Machine learning is the next ‘IT’ technology and Google of course, is not one to stand behind when it comes to new stuff. However, despite all the precision robots offer, teaching them something new, is not your usual cup of tea.
For example, grasping things is something even toddlers can manage, however researchers globally are having a hard time convincing robots to do the same, largely because it is complicatedly difficult to teach human-like traits to robots. Google however, may have earned a breakthrough here.
Initially, the developers begin with how humans learn, i.e. by mapping the surroundings, making a plan and then executing it. I know it sounds a bit ridiculous, but yes, thats what happens every time you reach for that apple — except for the remarkable feedback mechanisms possesed by humans, that uses sensory cues to correct mistakes and compensate for perturbations, hardly make us feel the time lag.
However, giving robots the same set of capabilities, along with the ability to learn from their mistakes is proving to be quite difficult. Google has decided to ease the process by doing two things.
Firstly, it has dedicated 14 interconnected robots, capable of sharing everything they learn with each other, to the task. So its rather like 14 minds — or processors — working upon the same problem.
Next, is something Google calls the convoluted neural network, a technique that is being widely implemented to improve machine learning everywhere. As per Google,
While initially the grasps are executed at random and succeed only rarely, each day the latest experiences are used to train a deep convolutional neural network(CNN) to learn to predict the outcome of a grasp, given a camera image and a potential motor command.This CNN is then deployed on the robots the following day, in the inner loop of a servoing mechanism that continually adjusts the robot’s motion to maximize the predicted chance of a successful grasp.
In essence, hand eye co-ordination. Who knew it could be this difficult, right? Also, note the potential before the motor command. Its rather like hit and trial, except that the adjustments take place before the hit does.
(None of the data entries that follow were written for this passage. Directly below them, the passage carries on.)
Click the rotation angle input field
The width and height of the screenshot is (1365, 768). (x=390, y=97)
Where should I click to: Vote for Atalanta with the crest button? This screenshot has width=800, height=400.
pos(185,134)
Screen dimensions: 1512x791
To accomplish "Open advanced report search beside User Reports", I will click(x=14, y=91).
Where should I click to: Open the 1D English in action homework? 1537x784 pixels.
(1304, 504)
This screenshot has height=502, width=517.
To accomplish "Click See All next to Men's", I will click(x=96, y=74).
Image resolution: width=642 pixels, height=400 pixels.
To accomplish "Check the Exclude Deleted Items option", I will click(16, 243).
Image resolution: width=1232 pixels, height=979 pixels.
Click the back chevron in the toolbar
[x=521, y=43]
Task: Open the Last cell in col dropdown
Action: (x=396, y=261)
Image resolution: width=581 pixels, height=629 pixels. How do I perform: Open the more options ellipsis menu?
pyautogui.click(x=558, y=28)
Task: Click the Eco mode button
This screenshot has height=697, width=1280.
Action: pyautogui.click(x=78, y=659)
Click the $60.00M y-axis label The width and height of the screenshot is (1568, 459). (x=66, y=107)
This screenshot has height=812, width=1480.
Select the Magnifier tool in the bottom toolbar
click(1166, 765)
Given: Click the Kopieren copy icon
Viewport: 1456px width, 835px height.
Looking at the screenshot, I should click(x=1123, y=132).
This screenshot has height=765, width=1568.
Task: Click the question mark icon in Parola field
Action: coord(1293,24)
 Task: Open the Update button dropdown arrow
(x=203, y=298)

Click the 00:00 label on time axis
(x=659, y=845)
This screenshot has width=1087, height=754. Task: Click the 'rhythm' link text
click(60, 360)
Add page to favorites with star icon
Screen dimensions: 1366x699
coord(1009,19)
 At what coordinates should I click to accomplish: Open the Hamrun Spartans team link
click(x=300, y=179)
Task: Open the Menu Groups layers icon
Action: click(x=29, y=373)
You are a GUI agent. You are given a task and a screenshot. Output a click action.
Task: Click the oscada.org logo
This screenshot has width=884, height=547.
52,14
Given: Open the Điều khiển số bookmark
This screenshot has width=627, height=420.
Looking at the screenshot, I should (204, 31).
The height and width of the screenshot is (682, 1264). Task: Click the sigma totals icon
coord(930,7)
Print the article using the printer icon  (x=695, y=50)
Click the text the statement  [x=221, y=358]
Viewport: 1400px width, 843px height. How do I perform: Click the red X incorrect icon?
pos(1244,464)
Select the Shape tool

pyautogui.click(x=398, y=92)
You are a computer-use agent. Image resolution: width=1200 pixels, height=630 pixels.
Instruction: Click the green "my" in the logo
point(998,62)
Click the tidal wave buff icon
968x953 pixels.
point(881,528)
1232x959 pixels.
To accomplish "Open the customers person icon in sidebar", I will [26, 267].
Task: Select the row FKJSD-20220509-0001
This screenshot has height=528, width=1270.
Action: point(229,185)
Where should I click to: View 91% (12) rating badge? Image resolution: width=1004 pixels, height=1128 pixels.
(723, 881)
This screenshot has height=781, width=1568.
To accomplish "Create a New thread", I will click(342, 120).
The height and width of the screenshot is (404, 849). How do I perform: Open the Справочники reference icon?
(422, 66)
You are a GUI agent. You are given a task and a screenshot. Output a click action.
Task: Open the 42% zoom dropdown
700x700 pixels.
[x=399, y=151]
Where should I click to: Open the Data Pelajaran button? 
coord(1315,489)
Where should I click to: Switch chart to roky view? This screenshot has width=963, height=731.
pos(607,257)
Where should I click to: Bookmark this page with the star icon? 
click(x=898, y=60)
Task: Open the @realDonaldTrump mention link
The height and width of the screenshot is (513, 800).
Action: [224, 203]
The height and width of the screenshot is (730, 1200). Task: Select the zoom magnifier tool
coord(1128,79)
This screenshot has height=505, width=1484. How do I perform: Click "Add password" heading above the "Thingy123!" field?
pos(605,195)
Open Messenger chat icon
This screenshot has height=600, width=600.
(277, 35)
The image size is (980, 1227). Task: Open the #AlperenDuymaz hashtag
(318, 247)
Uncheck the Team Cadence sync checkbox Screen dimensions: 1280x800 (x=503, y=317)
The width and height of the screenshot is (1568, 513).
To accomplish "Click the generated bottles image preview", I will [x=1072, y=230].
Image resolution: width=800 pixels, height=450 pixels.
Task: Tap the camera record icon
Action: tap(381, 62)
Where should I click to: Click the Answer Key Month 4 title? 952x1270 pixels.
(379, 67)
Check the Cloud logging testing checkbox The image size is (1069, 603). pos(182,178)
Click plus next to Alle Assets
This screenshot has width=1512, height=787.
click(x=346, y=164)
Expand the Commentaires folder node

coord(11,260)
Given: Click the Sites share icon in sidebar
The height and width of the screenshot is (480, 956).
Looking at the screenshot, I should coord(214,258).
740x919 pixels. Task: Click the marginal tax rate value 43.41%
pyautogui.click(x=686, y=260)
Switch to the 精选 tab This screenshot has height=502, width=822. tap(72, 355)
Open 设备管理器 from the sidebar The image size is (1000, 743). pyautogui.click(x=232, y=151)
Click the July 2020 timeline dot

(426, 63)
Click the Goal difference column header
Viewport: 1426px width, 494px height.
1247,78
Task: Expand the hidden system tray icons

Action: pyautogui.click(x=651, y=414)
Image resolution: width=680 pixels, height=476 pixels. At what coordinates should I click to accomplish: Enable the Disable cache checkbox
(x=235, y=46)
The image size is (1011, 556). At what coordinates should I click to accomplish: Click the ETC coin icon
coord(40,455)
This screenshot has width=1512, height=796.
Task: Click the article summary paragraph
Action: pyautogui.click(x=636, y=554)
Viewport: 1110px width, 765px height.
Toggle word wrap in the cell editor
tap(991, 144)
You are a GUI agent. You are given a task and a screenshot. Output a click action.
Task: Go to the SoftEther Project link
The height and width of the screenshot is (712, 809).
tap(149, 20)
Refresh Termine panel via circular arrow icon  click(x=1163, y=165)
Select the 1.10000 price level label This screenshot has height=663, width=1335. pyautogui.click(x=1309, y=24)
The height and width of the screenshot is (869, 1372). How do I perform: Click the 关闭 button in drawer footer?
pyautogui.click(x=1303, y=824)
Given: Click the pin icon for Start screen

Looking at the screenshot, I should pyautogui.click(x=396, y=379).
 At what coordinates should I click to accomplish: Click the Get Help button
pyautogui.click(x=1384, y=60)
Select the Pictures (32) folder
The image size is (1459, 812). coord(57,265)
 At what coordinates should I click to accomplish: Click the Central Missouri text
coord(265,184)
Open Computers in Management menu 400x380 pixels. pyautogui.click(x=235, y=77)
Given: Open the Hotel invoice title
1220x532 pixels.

Granted, the process is slow — painstakingly slow. Almost 3,000 hours of practice (and 800,000 grasp attempts) later, the robots are still not perfect at picking things up. However, with 14 state of the art processors on the problem, they are almost as good as a two year old — a breakthrough when you consider that its basically pieces of metal and wires we are talking about.
The robots have already acquired a success rate of over 80 percent, which while impressive, is less so, than the fact that they learned it entirely on their own. In fact, they are almost doing things that have not been programmed into them beforehand.
The robot observes its own gripper and corrects its motions in real time. It also exhibits interesting pre-grasp behaviors, like isolating a single object from a group. All of these behaviors emerged naturally from learning, rather than being programmed into the system.
Is it just me who keeps thinking of Skynet while reading this? Jokes apart though, the news may just be the prologue to pointing us towards a new era in robotics, where artificial intelligence is actually intelligent enough to develop and grow through experience — a trait that has until now, been the sole province of living things.